__Screenshot grounding data__.
Start of Block

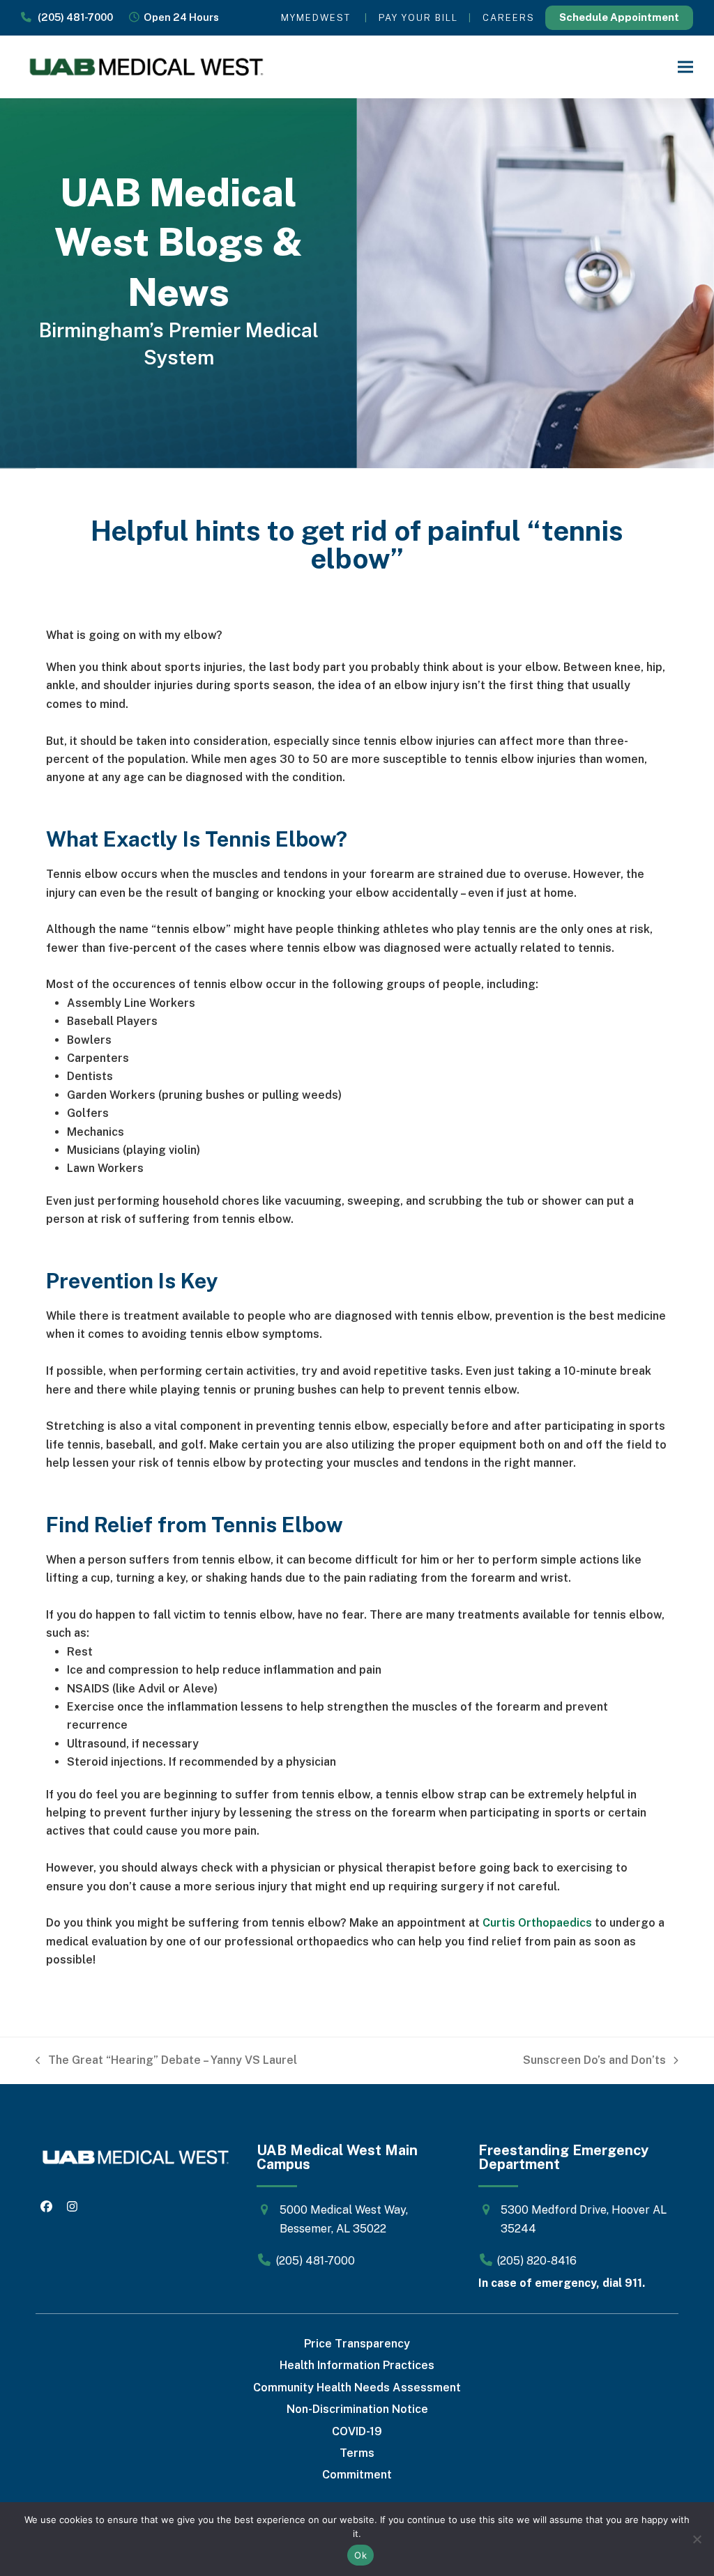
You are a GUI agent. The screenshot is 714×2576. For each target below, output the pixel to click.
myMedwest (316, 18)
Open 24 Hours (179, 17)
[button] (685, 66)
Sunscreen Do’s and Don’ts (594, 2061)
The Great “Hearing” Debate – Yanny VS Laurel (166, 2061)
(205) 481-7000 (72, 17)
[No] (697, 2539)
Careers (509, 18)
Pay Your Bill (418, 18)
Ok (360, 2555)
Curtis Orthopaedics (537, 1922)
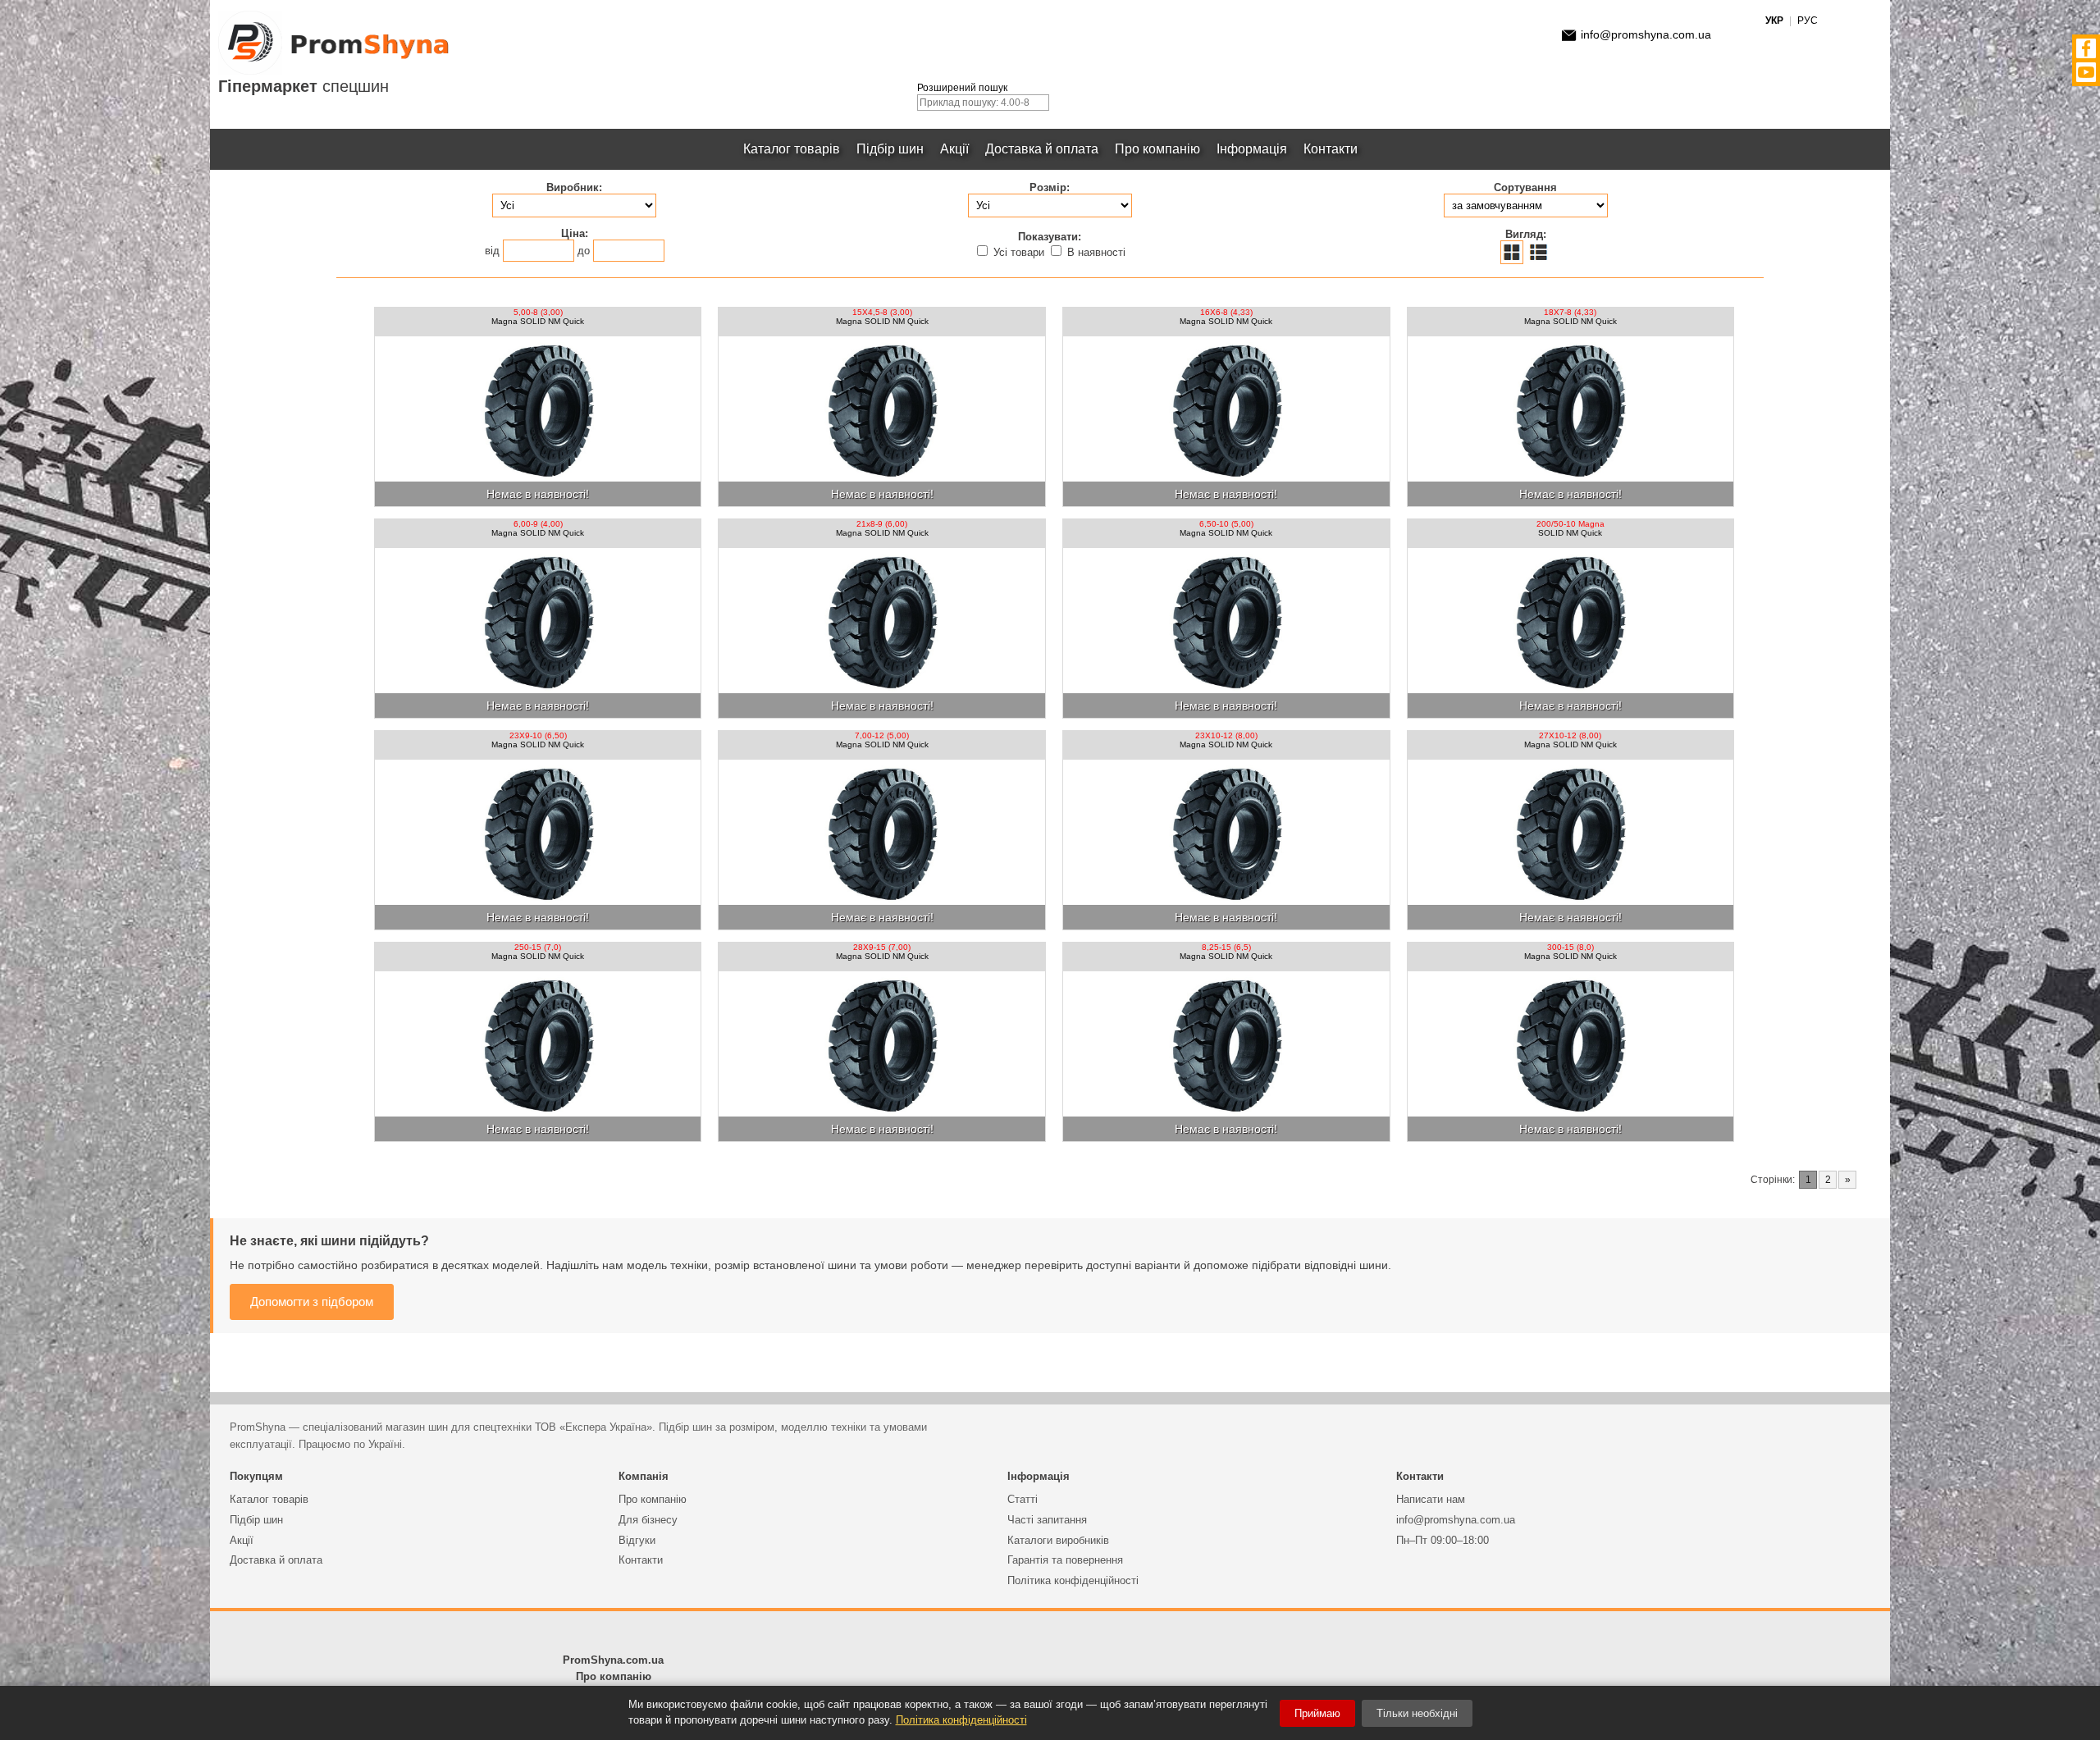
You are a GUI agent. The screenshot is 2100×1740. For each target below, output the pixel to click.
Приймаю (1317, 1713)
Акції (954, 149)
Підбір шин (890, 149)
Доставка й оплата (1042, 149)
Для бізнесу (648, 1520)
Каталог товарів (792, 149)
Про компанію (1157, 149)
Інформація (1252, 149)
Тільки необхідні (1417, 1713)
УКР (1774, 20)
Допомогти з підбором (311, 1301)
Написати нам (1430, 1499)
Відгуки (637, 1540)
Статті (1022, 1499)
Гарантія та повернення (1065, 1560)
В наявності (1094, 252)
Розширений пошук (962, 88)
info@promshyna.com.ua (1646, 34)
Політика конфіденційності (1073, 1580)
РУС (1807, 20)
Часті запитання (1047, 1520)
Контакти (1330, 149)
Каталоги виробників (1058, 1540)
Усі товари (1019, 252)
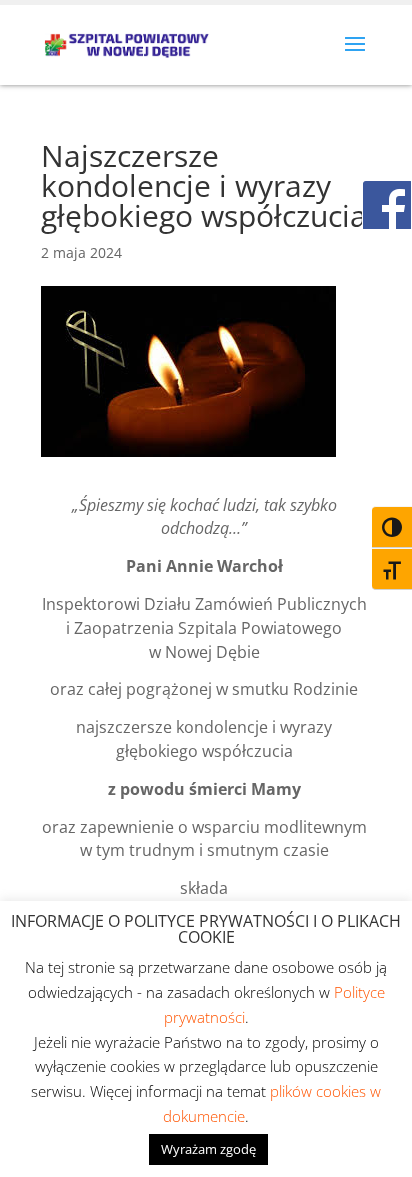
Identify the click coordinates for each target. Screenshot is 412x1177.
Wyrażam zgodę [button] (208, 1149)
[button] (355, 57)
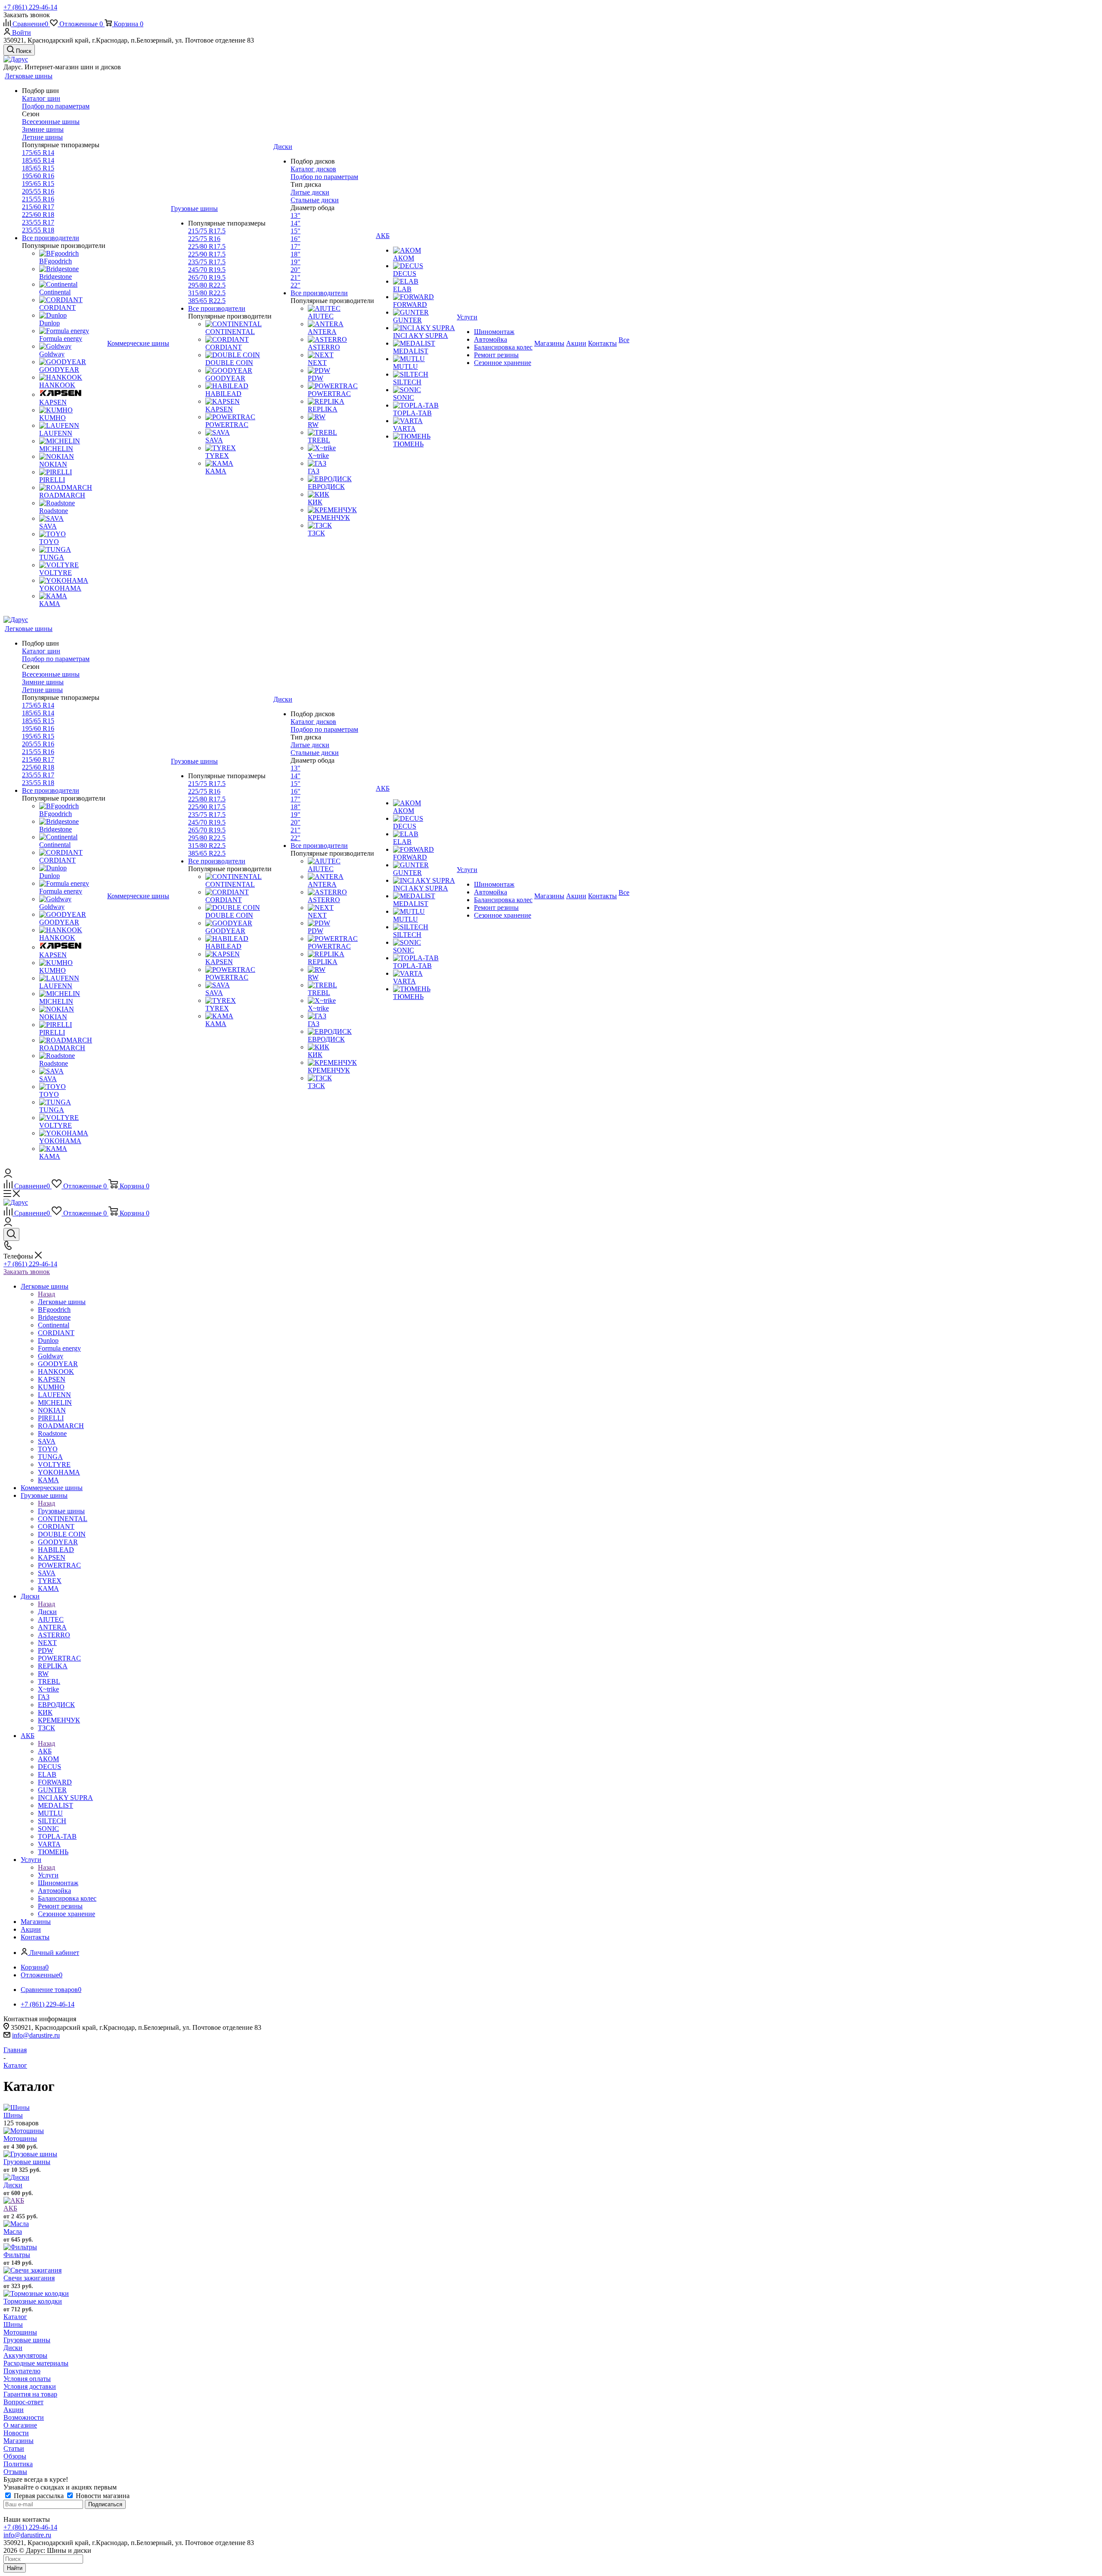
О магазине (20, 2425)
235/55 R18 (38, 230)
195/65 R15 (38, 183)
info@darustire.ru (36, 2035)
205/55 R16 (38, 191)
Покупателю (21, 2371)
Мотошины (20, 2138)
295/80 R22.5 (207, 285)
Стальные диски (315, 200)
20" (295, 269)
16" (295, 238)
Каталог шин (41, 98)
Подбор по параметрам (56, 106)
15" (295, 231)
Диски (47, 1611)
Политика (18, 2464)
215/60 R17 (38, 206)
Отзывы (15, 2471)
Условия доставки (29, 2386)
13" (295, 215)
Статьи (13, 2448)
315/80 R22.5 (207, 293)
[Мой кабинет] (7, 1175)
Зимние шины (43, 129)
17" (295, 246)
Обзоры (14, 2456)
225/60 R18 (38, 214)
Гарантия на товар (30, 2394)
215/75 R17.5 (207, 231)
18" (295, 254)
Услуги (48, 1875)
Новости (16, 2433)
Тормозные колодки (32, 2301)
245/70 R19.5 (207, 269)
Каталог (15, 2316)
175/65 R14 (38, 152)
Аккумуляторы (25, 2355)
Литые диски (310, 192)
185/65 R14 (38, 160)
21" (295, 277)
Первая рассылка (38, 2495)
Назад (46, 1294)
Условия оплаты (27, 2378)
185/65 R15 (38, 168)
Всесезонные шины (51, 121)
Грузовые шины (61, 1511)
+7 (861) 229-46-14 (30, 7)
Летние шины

End of Block

Output the records exactly, and let none of their pictures appear in the copy.

You are a GUI agent. The screenshot is 714×2576. For each target below, output the pixel to click.
myMedwest (316, 18)
Open 24 Hours (179, 17)
[button] (685, 66)
Sunscreen Do’s and Don’ts (594, 2061)
The Great “Hearing” Debate – Yanny VS Laurel (166, 2061)
(205) 481-7000 (72, 17)
[No] (697, 2539)
Careers (509, 18)
Pay Your Bill (418, 18)
Ok (360, 2555)
Curtis Orthopaedics (537, 1922)
You are a GUI agent. The screenshot is 2100×1740. For each target below, output the pixel to click.
Приймаю (1317, 1713)
Акції (954, 149)
Підбір шин (890, 149)
Доставка й оплата (1042, 149)
Для бізнесу (648, 1520)
Каталог товарів (792, 149)
Про компанію (1157, 149)
Інформація (1252, 149)
Тільки необхідні (1417, 1713)
УКР (1774, 20)
Допомогти з підбором (311, 1301)
Написати нам (1430, 1499)
Відгуки (637, 1540)
Статті (1022, 1499)
Гарантія та повернення (1065, 1560)
В наявності (1094, 252)
Розширений пошук (962, 88)
info@promshyna.com.ua (1646, 34)
Політика конфіденційності (1073, 1580)
РУС (1807, 20)
Часті запитання (1047, 1520)
Контакти (1330, 149)
Каталоги виробників (1058, 1540)
Усі товари (1019, 252)
Identify the click coordinates for each target. Screenshot is 412x1177.
Wyrażam zgodę [button] (208, 1149)
[button] (355, 57)
О магазине (20, 2425)
235/55 R18 (38, 230)
195/65 R15 (38, 183)
info@darustire.ru (36, 2035)
205/55 R16 (38, 191)
Покупателю (21, 2371)
Мотошины (20, 2138)
295/80 R22.5 (207, 285)
Стальные диски (315, 200)
20" (295, 269)
16" (295, 238)
Каталог шин (41, 98)
Подбор по параметрам (56, 106)
15" (295, 231)
Диски (47, 1611)
Политика (18, 2464)
215/60 R17 (38, 206)
Отзывы (15, 2471)
Условия доставки (29, 2386)
13" (295, 215)
Статьи (13, 2448)
315/80 R22.5 (207, 293)
[Мой кабинет] (7, 1175)
Зимние шины (43, 129)
17" (295, 246)
Обзоры (14, 2456)
225/60 R18 (38, 214)
Гарантия на товар (30, 2394)
215/75 R17.5 (207, 231)
18" (295, 254)
Услуги (48, 1875)
Новости (16, 2433)
Тормозные колодки (32, 2301)
245/70 R19.5 (207, 269)
Каталог (15, 2316)
175/65 R14 (38, 152)
Аккумуляторы (25, 2355)
Литые диски (310, 192)
185/65 R14 (38, 160)
21" (295, 277)
Первая рассылка (38, 2495)
Назад (46, 1294)
Условия оплаты (27, 2378)
185/65 R15 (38, 168)
Всесезонные шины (51, 121)
Грузовые шины (61, 1511)
+7 (861) 229-46-14 (30, 7)
Летние шины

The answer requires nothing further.